When my family used to take vacations, it was almost a guarantee at some point on the trip we would take a detour to see a great feat of architecture. Most kids get to go to Disney World for summer vacation, and my family did too, but not without stopping at Florida Southern College to see the Frank Lloyd Wright Complex.
On our tour of Arkansas we stopped at Thorncrown Chapel to see E. Fay Jones’ glass church surrounded by dense forest. The walk to the structure was hot and long. When we finally got there, I thought, “Why?”

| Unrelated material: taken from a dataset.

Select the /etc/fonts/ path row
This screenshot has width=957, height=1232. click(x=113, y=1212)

As a kid, these detours and extensions to all of our trips drove me crazy. Nothing is less scintillating to a 10 year old than a random building tour hindering her from the real thrill of the amusement park at the next stop. The boredom openly expressed by my sisters and I (sorry Dad) didn’t bother my parents enough to stop going to any of these places. Now that I’m older, I’m grateful for all those stops.
Our coffee table always displayed books on the buildings of I.M. Pey or Frank Lloyd Wright. I think my dad, an architect himself, is amazed at the kind of charm a random pile of brick and mortar can possess. Perhaps this is why every house I’ve ever lived in has had “character.” My childhood home had a tiny window in one of the closets making for a fun secret space. It made our house unique. It made it special to me.

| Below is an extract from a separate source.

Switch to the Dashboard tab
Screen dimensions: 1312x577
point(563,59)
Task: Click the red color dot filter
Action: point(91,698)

My mom and sister went for a walk after a difficult day, and stumbled on our house in Western Michigan. For my mom, what sold the house was the way the previous family used the home. There were good “vibes” from that house.
While my family’s quirky tours of buildings, and obsession with homes with character may not be normal, it’s taught me a home is something that must be felt. Design and atmosphere are only part of the equation.
It’s the people who take you out to the Arkansan forest in the middle of summer who make the home, and I would not trade that for the world.